Alzheimer's Research and Treatment
Examining the Roots and Research of a Neurodegenerative Disease
Jul 23, 2007
Alzheimer's disease may have to do with actions of proteins in the brain. Abnormal protein formation, accumulation of protein plaques, presence of tangled microtubules in brain cells and interactions between amyloid proteins and amyloid enzymes could all play a role.
A peptide is a sequence of 10 to 100 amino acids that link with other peptides to form a polypeptide strand. That strand then folds into a convoluted protein structure, but under certain conditions - which remain unknown to science - polypeptides can fold abnormally. Researchers are discovering how such protein misfolding may lead to Alzheimer's disease.
According to the American Health Assistance Foundation, the "formation of amyloid plaques and neurofibrillary tangles are thought to contribute to the degradation of the neurons (nerve cells) in the brain and the subsequent symptoms of Alzheimer's disease."
A postmortem diagnosis of Alzheimer's disease can be determined by the presence of dense accumulations of insoluble amyloid protein plaques between neurons.
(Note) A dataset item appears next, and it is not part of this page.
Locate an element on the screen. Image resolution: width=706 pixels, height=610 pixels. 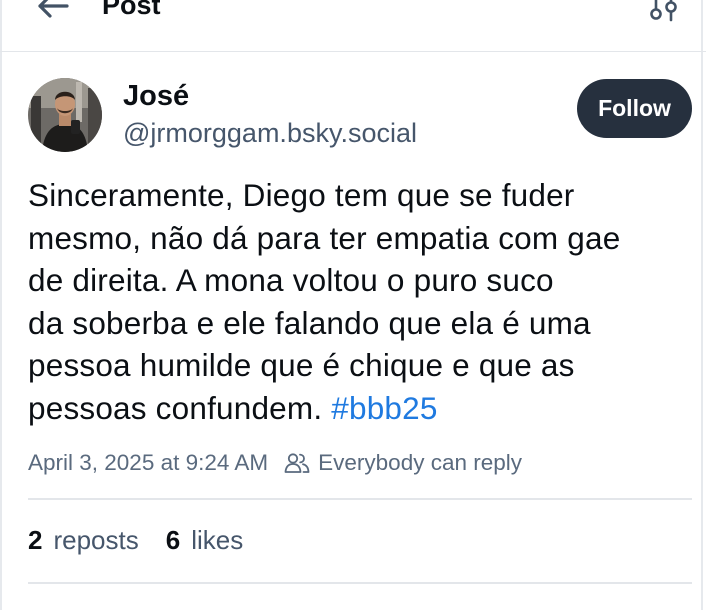
post-text-line: mesmo, não dá para ter empatia com gae is located at coordinates (324, 238).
Inside diseased brain cells can be found tangles of insoluble protein microtubules, called neurofibrillary tangles. Such microtubules normally carry nutrients from one part of the cell to another, but in a diseased cell, they collapse and get twisted up. Normally, damaged microtubules would be broken down, and eliminated as waste.
The main element of amyloid plaque build-up in Alzheimer's sufferers is a peptide known as amyloidβ. Aβ is composed of a sequence of 39-43 amino acids. Research has determined that various mutations in the original protein that Aβ separates from affect the amount of amyloid plaque build-up, and that Aβ42 is the main constituent. It has also been determined that Aβ40 is involved in the process, but that it may play a different role. Evidence suggests that Aβ40 may actually counteract Aβ42 aggregation, since the "ratio of Aβ42⁄Aβ40, rather than total amount of Aβ, correlates with the load of characteristic [of Alzheimer's Disease] plaques in the brain," according to research done at Rensselaer Polytechnic Institute.
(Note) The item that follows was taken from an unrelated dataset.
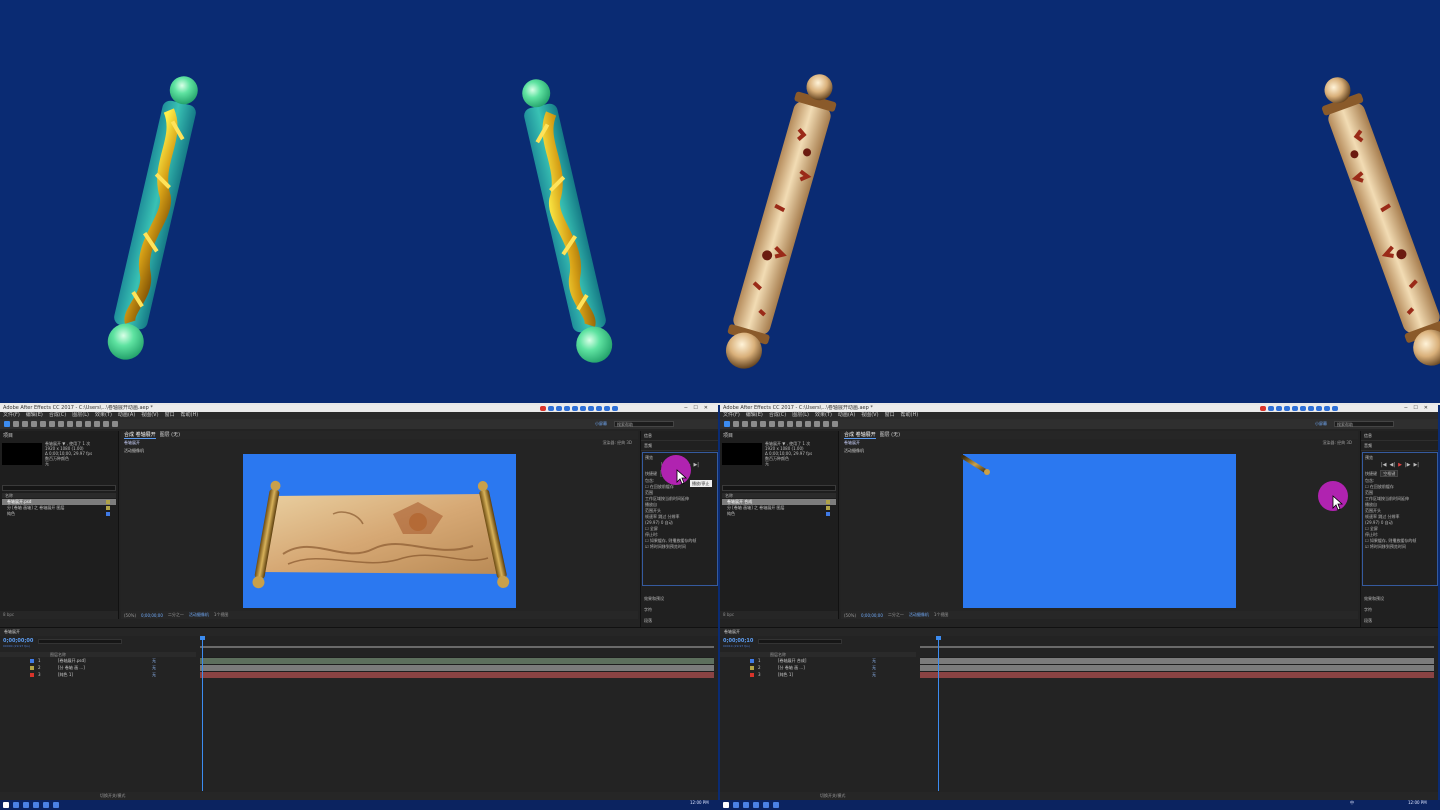 The image size is (1440, 810). I want to click on selection-tool-icon, so click(7, 424).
In one study, it was determined that macrophages, which help eliminate debris from brain tissue, do not operate efficiently in elderly patients with Alzheimer's. These weak immune cells can not keep up with the amounts of amyloid proteins produced by the brain.
Then the researchers treated these weak macrophages with a chemical composition found in ground turmeric root - specifically bisdemethoxycurcumin - which strengthened the immune cells, making them more effective in the elimination of amyloid protein deposits.
Scottish scientists have very recently discovered that brain cell damage can be caused by the interaction between amyloidβ and an enzyme named amyloidβ alcohol dehydrogenase. This reciprocal action causes a release of neurotoxic substances. Based on their new findings, these researchers developed an "inhibitor that can prevent amyloid attaching to it in a living model."
It should be noted: the theory suggesting that amyloid plague causes Alzheimer's disease is acceptable to most researchers, but still remains inconclusive. But research seems to be getting closer to effective preventive treatments for this infamous neurodegenerative disease.